• INFORMATION:
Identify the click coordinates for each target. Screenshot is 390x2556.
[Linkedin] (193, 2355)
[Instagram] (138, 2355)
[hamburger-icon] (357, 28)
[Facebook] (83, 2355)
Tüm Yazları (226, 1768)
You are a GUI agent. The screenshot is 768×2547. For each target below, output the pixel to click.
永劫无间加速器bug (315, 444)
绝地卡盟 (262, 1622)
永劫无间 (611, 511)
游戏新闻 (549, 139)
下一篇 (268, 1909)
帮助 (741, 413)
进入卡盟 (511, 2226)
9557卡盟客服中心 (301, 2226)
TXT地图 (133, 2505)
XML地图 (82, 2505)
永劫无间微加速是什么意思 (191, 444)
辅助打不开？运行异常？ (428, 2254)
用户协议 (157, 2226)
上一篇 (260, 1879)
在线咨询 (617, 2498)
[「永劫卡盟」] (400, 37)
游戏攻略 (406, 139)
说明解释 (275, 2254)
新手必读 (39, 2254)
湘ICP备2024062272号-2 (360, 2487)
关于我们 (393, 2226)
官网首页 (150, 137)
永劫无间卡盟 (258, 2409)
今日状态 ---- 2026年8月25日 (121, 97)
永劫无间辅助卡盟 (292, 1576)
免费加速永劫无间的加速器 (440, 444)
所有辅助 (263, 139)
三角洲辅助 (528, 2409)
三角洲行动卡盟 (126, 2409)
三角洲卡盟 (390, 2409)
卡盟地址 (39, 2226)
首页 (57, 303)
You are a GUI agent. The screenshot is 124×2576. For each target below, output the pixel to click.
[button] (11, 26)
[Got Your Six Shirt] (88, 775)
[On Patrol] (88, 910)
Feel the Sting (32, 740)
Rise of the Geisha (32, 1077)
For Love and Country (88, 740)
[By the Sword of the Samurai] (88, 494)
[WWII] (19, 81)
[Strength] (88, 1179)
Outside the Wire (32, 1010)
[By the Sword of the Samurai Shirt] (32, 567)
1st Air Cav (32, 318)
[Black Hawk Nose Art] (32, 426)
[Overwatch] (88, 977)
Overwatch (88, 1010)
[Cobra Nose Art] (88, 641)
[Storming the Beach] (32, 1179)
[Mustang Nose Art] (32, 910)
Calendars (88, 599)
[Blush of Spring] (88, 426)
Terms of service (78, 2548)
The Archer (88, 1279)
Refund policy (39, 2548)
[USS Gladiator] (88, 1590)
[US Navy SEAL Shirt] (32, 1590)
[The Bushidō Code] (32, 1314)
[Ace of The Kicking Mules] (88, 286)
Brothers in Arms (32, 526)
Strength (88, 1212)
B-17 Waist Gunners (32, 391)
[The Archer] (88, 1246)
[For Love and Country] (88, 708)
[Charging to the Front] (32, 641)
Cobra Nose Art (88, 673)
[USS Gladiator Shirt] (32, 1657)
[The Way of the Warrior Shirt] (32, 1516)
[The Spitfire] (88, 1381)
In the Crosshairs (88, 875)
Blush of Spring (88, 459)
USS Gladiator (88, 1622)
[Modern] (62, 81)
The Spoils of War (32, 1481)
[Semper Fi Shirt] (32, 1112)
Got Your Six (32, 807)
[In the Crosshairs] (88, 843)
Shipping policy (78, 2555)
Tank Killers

• WHAT YOU SHOULD DO:
The line containing "Brothers in Arms (32, 526)" marks the start. Repeat it and every line after it to the end of the listing above, exactly.

• WRITTEN ANSWER:
Brothers in Arms (32, 526)
Strength (88, 1212)
B-17 Waist Gunners (32, 391)
[The Archer] (88, 1246)
[For Love and Country] (88, 708)
[Charging to the Front] (32, 641)
Cobra Nose Art (88, 673)
[USS Gladiator Shirt] (32, 1657)
[The Way of the Warrior Shirt] (32, 1516)
[The Spitfire] (88, 1381)
In the Crosshairs (88, 875)
Blush of Spring (88, 459)
USS Gladiator (88, 1622)
[Modern] (62, 81)
The Spoils of War (32, 1481)
[Semper Fi Shirt] (32, 1112)
Got Your Six (32, 807)
[In the Crosshairs] (88, 843)
Shipping policy (78, 2555)
Tank Killers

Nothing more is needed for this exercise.